## Quoted text

.....

But we are grateful. When we saw the first sack come tumbling down we felt much as Elijah may have done when the ravens ministered to his wants. Of course no aeroplane has landed in Kut during the siege. That would mean very probable disaster, so close are we to the enemy's lines.
To-night at dinner (?) we were without salt again. This is the third or fourth day of an affliction a hundred times worse than having no sugar. I can recommend all doubters to try dispensing with this necessary commodity for a few days in the preparation and eating of food, and to note the result.
Square-Peg and Tudway eat no bread at all for tiffin; just meat. The utmost effort gives them a spoonful of rice every other day for dinner or boiled cress. But we go through the form of dinner, and that helps a lot. Some messes of different mind have almost dispensed with the regular meal, and merely negotiate their rations at any old time. It is just possible they miss a lot. For some of us think that the decencies and conventionalities of life go a long way. In diluted quantities they themselves supply motive power to life's wearily knocking engine. They use energy gathered from past events and help us to carry on through gaping periods of our life when nothing seems worth while; and when we are indifferent or impatient with destiny, they are the pacemakers of existence. "A rich man," says the future philosopher, "may afford to dispense with dressing for dinner, but a poor man certainly cannot."

.....

## Supplied data
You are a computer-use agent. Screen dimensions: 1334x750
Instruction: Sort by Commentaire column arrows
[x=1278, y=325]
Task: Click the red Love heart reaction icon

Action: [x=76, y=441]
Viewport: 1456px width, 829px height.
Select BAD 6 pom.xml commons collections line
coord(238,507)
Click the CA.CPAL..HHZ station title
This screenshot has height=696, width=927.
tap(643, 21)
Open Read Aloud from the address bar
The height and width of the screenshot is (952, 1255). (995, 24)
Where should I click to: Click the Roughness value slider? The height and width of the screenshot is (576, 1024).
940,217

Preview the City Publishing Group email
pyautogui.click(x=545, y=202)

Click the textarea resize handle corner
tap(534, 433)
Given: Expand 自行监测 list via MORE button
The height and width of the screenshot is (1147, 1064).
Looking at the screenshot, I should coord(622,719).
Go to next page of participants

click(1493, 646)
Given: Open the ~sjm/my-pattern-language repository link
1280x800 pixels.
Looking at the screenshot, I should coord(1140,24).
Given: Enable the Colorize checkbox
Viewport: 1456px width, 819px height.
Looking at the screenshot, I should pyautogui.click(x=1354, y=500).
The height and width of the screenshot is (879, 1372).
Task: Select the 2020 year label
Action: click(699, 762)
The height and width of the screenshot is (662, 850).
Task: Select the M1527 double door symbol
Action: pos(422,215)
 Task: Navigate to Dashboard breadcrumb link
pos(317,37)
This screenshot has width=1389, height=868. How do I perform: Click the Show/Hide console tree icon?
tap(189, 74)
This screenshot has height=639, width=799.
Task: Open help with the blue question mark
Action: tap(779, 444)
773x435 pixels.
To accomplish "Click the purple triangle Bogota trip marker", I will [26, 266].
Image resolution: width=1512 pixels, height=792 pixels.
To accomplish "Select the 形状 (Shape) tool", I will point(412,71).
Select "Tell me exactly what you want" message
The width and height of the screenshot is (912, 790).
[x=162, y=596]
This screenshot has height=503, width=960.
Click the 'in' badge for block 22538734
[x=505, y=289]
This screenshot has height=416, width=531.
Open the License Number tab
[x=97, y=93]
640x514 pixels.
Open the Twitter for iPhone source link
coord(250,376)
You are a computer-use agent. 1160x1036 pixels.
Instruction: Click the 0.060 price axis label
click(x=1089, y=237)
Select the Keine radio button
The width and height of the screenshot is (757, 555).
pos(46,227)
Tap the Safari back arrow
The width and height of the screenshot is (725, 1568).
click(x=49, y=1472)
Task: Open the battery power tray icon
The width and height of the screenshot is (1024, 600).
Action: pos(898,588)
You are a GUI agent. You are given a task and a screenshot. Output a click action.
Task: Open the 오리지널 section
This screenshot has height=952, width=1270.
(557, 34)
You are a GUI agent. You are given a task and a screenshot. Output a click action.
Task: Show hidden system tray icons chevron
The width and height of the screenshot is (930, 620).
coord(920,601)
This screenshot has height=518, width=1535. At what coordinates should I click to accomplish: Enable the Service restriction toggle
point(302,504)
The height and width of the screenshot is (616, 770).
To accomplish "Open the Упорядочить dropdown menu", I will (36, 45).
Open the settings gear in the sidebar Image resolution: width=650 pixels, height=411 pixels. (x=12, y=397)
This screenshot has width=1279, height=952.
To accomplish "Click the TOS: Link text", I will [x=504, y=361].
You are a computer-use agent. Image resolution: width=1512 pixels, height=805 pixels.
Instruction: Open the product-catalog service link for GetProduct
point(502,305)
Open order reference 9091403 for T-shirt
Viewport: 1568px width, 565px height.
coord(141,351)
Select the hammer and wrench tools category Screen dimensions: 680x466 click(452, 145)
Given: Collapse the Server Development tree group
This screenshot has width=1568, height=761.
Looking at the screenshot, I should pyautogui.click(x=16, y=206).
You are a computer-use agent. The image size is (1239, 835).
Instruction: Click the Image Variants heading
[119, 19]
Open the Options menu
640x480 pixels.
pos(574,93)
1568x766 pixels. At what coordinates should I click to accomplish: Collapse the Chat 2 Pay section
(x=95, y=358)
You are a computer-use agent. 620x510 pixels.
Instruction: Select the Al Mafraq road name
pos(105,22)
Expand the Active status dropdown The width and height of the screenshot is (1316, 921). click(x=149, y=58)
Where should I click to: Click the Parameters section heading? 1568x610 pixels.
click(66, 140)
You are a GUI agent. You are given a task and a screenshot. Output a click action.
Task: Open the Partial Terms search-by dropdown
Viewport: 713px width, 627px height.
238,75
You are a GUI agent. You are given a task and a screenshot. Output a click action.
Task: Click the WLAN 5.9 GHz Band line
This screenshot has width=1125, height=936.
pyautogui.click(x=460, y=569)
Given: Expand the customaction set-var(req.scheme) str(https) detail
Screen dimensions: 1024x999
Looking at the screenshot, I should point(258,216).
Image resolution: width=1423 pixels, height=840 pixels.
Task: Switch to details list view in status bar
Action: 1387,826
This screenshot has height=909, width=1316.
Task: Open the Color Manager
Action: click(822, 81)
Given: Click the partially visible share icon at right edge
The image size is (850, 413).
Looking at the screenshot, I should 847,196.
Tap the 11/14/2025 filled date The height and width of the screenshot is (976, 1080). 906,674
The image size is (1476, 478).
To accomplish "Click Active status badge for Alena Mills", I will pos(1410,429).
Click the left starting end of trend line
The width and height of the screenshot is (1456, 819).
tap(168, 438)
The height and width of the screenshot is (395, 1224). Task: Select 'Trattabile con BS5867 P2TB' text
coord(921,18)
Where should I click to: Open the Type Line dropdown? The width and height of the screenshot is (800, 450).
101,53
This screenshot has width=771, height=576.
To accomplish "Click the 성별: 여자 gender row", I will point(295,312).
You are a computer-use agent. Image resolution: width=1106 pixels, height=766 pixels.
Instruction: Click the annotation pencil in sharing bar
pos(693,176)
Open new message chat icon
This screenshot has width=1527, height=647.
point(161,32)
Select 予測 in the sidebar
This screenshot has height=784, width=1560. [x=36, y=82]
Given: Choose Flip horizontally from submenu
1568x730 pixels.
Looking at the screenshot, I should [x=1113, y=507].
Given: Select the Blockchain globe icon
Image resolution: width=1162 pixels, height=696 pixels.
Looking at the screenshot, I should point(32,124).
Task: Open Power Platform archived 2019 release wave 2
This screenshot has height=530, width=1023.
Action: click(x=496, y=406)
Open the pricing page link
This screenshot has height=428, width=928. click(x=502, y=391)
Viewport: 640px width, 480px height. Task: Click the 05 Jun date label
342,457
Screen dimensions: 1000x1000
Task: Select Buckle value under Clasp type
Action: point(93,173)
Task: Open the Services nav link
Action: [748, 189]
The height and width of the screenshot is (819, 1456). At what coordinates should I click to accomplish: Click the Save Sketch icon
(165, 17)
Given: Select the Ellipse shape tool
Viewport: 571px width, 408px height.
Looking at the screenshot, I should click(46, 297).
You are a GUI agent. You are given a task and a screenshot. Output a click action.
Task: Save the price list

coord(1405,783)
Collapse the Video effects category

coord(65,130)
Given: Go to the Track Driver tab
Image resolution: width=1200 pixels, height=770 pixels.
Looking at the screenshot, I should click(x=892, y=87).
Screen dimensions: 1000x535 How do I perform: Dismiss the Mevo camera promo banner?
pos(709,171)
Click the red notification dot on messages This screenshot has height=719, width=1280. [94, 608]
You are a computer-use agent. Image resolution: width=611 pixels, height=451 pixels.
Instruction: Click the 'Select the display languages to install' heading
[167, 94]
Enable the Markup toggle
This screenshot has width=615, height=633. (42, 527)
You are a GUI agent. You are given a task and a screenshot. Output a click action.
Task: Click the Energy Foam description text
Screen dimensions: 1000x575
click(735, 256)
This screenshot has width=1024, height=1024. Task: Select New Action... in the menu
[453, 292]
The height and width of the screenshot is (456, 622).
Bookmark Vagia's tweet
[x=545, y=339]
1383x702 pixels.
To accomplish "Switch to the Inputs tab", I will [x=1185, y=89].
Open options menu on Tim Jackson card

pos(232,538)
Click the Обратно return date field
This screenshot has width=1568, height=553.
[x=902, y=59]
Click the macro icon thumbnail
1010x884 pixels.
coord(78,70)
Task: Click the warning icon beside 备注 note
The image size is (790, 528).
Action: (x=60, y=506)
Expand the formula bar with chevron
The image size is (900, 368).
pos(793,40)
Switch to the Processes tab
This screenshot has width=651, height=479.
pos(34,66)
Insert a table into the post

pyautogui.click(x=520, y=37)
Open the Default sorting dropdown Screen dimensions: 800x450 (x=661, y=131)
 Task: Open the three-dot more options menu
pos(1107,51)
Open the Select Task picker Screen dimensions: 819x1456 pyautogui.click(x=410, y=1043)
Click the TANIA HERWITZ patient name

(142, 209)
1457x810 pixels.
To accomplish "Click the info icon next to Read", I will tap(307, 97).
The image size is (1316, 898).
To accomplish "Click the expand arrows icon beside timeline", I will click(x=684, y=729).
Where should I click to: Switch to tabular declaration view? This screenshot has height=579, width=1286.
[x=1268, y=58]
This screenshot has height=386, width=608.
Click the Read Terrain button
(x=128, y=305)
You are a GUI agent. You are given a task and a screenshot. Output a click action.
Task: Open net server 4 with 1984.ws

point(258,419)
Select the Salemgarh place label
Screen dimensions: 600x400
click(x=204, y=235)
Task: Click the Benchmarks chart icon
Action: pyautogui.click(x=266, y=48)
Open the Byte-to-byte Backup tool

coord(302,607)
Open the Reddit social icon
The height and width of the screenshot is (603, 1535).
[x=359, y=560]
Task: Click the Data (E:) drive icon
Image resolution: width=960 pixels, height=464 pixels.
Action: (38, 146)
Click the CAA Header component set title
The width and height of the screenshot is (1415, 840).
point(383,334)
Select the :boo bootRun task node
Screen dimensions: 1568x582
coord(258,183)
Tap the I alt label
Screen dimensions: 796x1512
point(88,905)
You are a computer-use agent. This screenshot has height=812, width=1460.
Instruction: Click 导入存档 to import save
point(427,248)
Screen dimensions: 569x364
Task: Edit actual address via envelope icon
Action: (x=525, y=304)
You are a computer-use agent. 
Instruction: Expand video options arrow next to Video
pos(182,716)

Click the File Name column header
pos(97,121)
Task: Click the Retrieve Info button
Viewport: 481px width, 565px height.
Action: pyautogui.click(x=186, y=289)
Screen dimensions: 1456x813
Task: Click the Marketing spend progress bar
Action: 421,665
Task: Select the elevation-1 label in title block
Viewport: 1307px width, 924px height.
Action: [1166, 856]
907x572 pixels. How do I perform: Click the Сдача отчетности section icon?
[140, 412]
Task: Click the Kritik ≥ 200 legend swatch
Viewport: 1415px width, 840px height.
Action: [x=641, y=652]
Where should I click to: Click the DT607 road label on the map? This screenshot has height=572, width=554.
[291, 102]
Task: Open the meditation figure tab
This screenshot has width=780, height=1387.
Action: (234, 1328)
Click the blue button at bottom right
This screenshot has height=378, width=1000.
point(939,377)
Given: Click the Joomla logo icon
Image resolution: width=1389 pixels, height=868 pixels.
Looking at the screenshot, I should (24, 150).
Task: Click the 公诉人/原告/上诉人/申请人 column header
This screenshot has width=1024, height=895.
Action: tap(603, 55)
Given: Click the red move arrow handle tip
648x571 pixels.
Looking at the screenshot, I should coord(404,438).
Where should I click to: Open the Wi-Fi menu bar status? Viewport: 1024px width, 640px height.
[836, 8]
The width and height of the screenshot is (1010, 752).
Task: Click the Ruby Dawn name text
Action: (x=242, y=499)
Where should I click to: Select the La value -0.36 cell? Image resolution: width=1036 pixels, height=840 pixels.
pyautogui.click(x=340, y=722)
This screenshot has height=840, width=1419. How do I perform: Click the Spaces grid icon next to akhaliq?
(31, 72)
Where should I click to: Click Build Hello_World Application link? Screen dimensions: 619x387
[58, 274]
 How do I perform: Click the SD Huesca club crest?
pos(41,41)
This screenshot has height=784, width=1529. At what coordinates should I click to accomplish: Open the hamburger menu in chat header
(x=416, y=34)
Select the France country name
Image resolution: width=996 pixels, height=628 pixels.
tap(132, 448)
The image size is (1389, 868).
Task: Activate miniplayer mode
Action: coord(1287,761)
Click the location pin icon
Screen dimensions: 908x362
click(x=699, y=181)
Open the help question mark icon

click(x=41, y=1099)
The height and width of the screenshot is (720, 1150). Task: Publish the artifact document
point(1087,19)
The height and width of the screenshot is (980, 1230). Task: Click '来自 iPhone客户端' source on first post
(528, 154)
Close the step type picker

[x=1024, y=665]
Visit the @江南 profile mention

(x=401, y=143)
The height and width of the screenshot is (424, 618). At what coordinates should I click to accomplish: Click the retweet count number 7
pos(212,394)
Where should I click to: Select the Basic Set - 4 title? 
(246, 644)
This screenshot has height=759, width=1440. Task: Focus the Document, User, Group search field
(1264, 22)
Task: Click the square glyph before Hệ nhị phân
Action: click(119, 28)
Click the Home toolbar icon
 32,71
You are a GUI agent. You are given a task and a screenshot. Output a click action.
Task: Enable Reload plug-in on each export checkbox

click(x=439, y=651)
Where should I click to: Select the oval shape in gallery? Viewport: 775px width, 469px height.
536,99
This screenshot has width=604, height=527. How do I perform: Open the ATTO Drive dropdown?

.....

## Aim
Please write a continuation of the passage on the siege of Kut, picking up after its last sentence. The material has nothing to do with the passage on the siege of Kut.

## Response for this exercise
Now there are, of course, quite a few things said beneath our nightly cloud of tobacco smoke that do not appear in this diary. It would be sacrilege in some cases, and in others, why, one never knows who may come across one's diary. Confession is the salt of life, but suppression the sugar. And does not Maeterlinck tell us that the reservoirs of thought are higher than those of speech, and the reservoirs of silence higher still? But so far I have not heard that this has been quoted in a court of law. And to show that we are not totally devoid of artistic intentions I must record a sample of our mental gymnastics this evening. We were tilting at a few enthusiastic sentences of Robert Chambers' books.
"We are informed," I began, "that this interesting youth was sitting disconsolately awaiting his beloved, his well-shaped head in his hands. Any remarks?"
"Prig," said Tudway. "What business has a fellow to have a well-shaped head? Besides, where else could he put it except in his hands?"
"Don't be catty," said Square-Peg, "he wasn't in the navy. Why shouldn't he have a well-shaped head?"
"Probably he hadn't," I suggested mischievously. "We merely have the novelist's word for that, you know." At which they both called me an ass.